Material provided Start Marker
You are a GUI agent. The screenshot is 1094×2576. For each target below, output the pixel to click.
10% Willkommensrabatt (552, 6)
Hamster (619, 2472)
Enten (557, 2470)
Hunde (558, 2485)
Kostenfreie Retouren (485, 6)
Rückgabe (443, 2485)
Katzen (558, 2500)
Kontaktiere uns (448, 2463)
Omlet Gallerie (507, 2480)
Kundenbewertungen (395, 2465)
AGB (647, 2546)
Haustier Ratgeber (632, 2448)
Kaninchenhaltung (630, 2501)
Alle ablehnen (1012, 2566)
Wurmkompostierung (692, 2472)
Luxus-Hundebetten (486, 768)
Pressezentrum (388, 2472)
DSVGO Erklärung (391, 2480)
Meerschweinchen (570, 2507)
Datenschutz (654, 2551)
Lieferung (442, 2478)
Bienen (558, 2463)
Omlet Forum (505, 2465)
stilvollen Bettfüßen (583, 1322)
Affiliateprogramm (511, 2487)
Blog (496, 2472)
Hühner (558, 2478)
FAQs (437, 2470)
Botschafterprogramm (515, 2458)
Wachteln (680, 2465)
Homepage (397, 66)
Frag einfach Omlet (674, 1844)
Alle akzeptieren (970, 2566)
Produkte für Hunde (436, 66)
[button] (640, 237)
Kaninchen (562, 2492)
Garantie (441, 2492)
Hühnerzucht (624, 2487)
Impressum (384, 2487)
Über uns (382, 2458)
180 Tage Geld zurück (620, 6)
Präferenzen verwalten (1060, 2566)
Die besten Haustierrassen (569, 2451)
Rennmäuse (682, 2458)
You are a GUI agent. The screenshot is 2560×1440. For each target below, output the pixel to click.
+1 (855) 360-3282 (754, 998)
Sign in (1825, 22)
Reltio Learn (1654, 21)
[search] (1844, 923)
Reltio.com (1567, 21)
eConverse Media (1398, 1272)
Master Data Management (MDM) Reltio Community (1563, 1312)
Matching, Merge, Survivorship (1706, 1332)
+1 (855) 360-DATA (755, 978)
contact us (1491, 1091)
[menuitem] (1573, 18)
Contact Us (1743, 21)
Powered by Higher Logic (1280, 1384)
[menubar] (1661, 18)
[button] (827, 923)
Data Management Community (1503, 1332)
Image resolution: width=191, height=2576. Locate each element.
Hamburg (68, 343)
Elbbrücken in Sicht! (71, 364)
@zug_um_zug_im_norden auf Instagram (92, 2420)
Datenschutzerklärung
Material provided End Marker
▶ **Instructions to follow**: Copy each line in the entries above where "Community" turns up.

▶ **Your response**:
Master Data Management (MDM) Reltio Community (1563, 1312)
Data Management Community (1503, 1332)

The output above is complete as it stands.